You're going to need to explain what everything is.
Posted: Wed Aug 08, 2007 11:22 pm
by 4Boredom
their first name and their gender (typed out)...
i want something like
print user_first_name
where $userid = $profileid
not sure how to dio it tho
Posted: Wed Aug 08, 2007 11:27 pm
by iknownothing
is it in a database, a file or what?
if its a database you can use the WHERE clause in sql.
eg.
Code: Select all
$sql = "SELECT * FROM user WHERE profileid = $profileid";
Posted: Sun Aug 19, 2007 10:43 pm
by 4Boredom
ok so this obviously doesnt work but is what i need to get touched up
Code: Select all
<?$sql = "SELECT * FROM user WHERE $userid= $profileid"; ?>
<b>User Details:</b><br>
<b>Name:</b> <?php (print($user_first_name) WHERE $userid = $profileid) ?>
Posted: Mon Aug 20, 2007 8:18 am
by feyd
You will need to add calls to request that your database perform the query and to retrieve the data, if found.
Maybe
mysql_query(),
mysql_num_rows() and
mysql_fetch_assoc() could be of use, but I don't know what database you're using....

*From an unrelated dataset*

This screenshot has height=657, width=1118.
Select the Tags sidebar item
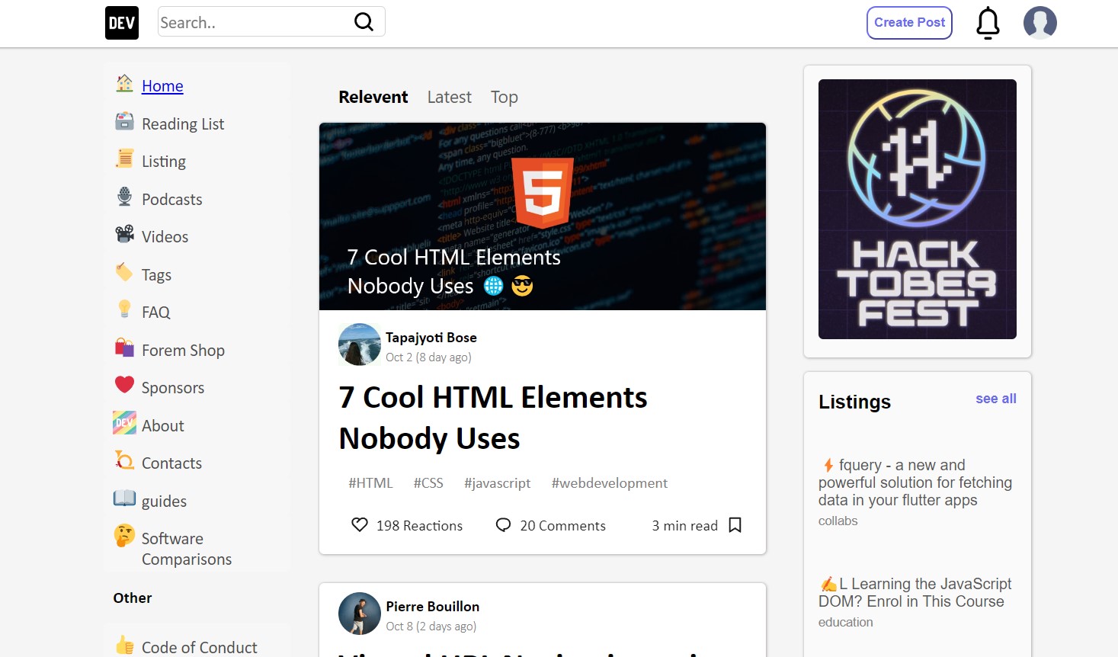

Posted: Mon Aug 20, 2007 11:12 am
by 4Boredom
mysql
Posted: Mon Aug 20, 2007 10:08 pm
by 4Boredom
IM trying.. I tried looking up what you said and this is the best I can come up with and still get this error
Fatal error: Call to undefined function: () in profiletemplate.php on line 51
Code: Select all
<? $query = $sprint("SELECT user_first_name, gender FROM users WHERE userid = 'profileid'");
// Perform Query
$result = mysql_query($query);
?>
<b>User Details:</b><br>
<b>Name:</b>
<?php print($user_first_name); ?>
<br>
<b>Gender:</b>
<?php print($gender); ?>
Posted: Mon Aug 20, 2007 10:30 pm
by superdezign
Fatal error: Call to undefined function: () in profiletemplate.php on line 51
Really, now?
You should look at some tutorials (or code snippets from the PHP manual, itself) on basic database interaction with PHP and MySQL.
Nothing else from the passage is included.